On 3 July 2000, Rogozkhin was transferred to the Internal Troops of the Ministry of Internal Affairs of Russia, and Deputy Commander-in-Chief of the Internal Troops of the Ministry of Internal Affairs of Russia. He was also the Head of the Combat Training Directorate of the Internal Troops of the Ministry of Internal Affairs. On January 15, 2001, he was made First Deputy Chief of the General Staff of the Internal Troops of the Ministry of Internal Affairs of Russia. On 10 April 2002, he was First Deputy Commander-in-Chief, and Chief of the General Staff of the Internal Troops of the Ministry of Internal Affairs of Russia.

On 13 August 2004, Rogozhkin was promoted Commander-in-Chief of the Internal Troops. On 23 February 2007 by the decree of Russian President Vladimir Putin, Rogozhkin was awarded the military rank of General of the Army. Subsequently, the status of the position of the Commander-in-Chief of the Internal Troops of the Ministry of Internal Affairs was increased and from 11 January 2009, General Rogozhkin was the Deputy Minister of Internal Affairs of Russia, and Commander-in-Chief of the Internal Troops of the Ministry of Internal Affairs of Russia.

On 12 May 2014, Rogozhkin was discharged from military service to the reserve.

===Office of the Presidential Envoy to the Siberian Federal District===
On 12 May 2014, Rogozhkin was the Presidential Envoy to the Siberian Federal District.

He was awarded Acting State Councilor of the Russian Federation, 1st class (2014).

Commenting on the forest fires in Siberia in April 2015, Rogozhkin made unfounded allegations that they could have been started by saboteurs consisting of organized opposition groups. He also advised the fire victims to start clearing the areas affected by the fires by their own hand over the unburned scrap metal.

====Resignation====
On 28 July 2016, Rogozhkin decided to leave his post, and was replaced by Sergey Menyaylo. After leaving the post of Plenipotentiary Representative of the President of the Russian Federation in the Siberian Federal District, he joined the public sector.

After leaving the reserve, he went to work as an assistant to the plenipotentiary representative of the President of the Russian Federation in the Central Federal District on a voluntary basis.

He is also the deputy chairman of the Dynamo society, the chairman of the Moscow city organization of the Dynamo sports society and the deputy head of the Proekt-Tekhnika concern.

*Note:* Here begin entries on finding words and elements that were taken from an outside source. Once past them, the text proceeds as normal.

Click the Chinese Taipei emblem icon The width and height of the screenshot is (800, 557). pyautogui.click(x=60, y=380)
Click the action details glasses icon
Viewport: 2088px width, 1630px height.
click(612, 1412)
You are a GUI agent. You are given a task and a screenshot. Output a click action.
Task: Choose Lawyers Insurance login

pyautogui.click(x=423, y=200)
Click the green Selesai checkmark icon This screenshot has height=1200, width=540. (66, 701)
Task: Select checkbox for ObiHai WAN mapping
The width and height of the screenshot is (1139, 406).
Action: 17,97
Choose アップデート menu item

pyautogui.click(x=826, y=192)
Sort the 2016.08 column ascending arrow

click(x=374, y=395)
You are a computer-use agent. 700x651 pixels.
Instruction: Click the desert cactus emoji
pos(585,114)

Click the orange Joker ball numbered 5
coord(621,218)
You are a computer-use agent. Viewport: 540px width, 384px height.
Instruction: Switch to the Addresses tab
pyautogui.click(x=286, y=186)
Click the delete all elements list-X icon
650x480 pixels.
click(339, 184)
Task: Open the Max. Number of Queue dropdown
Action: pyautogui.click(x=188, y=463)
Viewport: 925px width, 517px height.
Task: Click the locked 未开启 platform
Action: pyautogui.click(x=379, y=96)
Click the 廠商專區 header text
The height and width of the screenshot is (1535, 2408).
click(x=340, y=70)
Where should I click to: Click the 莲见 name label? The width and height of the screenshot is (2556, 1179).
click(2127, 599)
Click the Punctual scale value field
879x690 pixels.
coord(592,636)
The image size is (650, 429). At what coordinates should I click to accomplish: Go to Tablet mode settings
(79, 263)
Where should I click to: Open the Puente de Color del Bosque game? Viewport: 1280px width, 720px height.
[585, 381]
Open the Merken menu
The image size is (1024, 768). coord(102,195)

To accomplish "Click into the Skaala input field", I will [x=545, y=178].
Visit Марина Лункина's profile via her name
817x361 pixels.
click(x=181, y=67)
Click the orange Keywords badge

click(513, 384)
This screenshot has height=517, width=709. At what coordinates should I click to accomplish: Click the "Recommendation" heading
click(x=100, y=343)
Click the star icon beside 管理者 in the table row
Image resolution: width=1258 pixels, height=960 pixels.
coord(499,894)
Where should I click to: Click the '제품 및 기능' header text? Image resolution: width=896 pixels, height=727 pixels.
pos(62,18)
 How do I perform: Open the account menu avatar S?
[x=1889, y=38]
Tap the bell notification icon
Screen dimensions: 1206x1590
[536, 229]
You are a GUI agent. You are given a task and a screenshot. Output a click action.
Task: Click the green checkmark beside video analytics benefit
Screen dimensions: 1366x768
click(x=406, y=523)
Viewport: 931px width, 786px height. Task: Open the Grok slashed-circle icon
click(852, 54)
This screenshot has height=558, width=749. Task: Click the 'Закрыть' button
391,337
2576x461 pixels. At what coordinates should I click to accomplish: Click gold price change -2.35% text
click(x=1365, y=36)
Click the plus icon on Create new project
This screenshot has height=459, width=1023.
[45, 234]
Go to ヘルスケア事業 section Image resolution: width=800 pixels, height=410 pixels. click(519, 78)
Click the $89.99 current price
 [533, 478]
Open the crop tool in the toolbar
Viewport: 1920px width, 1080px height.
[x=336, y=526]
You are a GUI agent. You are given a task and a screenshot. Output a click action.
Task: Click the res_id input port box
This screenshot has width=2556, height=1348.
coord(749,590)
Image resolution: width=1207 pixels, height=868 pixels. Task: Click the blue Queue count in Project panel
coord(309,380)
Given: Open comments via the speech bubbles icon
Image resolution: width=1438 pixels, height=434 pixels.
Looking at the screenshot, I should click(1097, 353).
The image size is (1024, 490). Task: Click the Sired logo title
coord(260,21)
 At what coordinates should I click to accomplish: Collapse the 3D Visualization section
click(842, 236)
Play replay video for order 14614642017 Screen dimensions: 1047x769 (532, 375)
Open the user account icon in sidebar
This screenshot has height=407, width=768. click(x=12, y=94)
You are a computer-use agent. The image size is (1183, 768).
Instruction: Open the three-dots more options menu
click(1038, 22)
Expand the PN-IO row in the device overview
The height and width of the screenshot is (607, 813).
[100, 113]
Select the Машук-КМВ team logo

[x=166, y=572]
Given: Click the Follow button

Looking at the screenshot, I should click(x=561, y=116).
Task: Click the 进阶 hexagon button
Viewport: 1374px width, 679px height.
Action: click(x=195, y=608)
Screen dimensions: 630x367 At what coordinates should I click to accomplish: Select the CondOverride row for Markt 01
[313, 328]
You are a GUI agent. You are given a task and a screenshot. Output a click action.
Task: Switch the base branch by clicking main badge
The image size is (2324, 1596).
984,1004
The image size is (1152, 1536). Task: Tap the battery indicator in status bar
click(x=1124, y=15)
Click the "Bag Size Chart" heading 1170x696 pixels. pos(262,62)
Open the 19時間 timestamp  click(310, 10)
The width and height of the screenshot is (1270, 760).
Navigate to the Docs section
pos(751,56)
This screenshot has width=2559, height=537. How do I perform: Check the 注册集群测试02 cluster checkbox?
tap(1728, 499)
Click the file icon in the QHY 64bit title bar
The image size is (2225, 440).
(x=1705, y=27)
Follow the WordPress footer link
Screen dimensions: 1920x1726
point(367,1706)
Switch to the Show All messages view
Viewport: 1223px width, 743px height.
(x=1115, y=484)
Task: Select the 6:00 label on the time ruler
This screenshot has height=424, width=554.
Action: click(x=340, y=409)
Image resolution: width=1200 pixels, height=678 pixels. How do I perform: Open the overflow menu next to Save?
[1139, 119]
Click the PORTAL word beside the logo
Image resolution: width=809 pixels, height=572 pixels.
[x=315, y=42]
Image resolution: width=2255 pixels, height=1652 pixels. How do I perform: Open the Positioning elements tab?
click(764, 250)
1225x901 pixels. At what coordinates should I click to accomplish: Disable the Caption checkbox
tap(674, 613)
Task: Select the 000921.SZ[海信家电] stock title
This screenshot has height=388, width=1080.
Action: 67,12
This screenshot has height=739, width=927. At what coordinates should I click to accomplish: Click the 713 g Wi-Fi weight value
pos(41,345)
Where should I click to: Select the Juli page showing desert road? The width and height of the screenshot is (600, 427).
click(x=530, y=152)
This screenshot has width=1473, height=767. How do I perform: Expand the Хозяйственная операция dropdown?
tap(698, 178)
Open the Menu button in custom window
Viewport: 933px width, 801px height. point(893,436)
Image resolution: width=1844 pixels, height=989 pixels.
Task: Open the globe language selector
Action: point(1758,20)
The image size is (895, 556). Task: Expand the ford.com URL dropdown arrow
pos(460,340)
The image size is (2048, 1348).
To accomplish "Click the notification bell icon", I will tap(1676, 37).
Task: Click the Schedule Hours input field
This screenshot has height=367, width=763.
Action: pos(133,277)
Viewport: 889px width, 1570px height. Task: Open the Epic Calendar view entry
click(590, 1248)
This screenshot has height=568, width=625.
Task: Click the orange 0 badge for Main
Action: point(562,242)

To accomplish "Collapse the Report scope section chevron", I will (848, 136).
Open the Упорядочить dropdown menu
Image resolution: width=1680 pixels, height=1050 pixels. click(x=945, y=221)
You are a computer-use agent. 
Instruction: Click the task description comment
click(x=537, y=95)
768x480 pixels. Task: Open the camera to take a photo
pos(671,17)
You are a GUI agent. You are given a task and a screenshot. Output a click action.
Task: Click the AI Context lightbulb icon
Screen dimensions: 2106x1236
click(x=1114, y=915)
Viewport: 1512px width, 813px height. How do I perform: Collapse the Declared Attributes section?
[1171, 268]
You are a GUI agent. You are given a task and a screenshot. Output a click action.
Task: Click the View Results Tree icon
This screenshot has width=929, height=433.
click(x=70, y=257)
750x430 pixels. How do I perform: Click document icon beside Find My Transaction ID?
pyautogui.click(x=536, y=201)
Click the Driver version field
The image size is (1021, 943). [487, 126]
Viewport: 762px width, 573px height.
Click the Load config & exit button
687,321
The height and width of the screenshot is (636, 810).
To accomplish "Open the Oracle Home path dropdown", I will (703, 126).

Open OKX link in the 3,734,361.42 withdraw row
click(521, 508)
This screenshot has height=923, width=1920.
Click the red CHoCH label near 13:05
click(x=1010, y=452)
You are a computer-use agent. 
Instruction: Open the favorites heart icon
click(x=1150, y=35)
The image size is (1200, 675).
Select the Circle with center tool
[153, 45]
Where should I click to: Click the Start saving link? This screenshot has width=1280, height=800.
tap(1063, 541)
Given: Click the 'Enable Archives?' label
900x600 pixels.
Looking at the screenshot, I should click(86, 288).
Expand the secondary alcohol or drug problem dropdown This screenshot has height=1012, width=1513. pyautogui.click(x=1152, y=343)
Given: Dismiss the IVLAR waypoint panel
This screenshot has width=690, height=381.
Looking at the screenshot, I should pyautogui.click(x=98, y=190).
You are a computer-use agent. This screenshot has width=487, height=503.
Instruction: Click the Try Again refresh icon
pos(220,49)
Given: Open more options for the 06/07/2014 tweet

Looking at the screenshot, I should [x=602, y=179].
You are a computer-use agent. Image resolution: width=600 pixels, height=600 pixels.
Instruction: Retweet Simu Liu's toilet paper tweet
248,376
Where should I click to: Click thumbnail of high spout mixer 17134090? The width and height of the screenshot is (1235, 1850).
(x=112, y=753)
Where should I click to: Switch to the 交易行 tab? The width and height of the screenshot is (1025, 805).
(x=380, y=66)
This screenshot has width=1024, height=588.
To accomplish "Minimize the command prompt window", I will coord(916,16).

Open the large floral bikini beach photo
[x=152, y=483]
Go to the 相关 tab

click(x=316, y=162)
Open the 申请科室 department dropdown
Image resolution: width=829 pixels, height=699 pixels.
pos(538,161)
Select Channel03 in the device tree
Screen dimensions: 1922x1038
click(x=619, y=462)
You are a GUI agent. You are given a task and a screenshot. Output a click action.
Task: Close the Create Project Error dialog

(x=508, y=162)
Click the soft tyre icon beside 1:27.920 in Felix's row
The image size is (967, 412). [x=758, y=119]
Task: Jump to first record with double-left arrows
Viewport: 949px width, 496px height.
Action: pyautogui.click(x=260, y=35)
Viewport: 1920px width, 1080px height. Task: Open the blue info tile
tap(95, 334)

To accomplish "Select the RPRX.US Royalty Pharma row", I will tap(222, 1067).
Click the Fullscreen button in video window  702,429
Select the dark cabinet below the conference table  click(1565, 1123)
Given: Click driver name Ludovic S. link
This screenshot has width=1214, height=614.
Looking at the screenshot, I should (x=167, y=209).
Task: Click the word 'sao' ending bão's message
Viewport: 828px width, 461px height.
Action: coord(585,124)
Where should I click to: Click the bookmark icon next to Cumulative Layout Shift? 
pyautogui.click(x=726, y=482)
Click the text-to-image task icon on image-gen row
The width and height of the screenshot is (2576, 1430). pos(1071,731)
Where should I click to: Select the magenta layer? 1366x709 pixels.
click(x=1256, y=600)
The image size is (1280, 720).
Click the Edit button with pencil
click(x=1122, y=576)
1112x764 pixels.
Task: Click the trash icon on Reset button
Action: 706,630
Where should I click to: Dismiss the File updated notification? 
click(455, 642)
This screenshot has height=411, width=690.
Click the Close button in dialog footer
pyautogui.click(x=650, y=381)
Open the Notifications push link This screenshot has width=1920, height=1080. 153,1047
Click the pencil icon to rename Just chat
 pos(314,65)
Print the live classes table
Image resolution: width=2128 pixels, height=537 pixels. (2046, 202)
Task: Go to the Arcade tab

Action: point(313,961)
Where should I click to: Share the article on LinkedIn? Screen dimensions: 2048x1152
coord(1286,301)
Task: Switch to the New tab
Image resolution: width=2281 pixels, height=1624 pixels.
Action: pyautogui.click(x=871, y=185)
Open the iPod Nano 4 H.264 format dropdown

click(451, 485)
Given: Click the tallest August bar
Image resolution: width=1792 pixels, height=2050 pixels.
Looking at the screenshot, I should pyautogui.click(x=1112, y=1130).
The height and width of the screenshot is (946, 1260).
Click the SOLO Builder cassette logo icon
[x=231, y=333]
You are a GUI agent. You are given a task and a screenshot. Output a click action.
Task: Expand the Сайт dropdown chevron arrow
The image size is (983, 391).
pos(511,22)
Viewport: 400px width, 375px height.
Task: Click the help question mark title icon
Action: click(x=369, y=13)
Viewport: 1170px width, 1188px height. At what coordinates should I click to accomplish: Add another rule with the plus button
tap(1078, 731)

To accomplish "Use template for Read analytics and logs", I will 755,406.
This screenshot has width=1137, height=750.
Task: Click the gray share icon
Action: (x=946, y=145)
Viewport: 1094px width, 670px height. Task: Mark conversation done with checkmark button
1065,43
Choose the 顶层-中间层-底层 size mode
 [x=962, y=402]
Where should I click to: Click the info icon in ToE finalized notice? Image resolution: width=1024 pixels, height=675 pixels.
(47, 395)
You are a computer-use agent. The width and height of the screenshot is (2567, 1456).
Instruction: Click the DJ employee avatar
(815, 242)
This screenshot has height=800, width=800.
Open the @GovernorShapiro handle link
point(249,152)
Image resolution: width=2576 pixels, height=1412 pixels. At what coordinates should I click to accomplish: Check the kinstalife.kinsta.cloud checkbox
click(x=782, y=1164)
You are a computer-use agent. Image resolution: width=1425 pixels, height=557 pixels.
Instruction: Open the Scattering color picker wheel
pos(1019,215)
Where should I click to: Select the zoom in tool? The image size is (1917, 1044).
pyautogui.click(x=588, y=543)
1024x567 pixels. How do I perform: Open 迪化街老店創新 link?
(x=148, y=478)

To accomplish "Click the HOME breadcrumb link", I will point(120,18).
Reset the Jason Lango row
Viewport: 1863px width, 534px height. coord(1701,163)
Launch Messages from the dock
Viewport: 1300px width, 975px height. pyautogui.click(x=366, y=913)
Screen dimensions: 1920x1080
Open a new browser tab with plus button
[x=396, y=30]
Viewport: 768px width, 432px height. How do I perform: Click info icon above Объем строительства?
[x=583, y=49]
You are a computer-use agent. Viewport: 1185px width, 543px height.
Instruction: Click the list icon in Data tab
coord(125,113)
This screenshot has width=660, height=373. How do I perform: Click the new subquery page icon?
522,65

He is the organizer and curator of a traditional hockey tournament, which has been held for several years in a row in the Michurinsk District.

Rogozkhin is a member of the Public Council under the Investigative Committee of Russia.

==Residence==
Rogozhkin lives and works in Moscow and in the Michurinsk District of the Tambov Oblast.

===Academic degrees and titles===
He was candidate of Pedagogical Sciences (2004, dissertation "Formation of the readiness of future officers for management activities"). Rogozhkin is the Professor at the Academy of Military Sciences.

===Family===
Rogozhkin is married and has a son, who is an officer, serving in the Federal Security Service.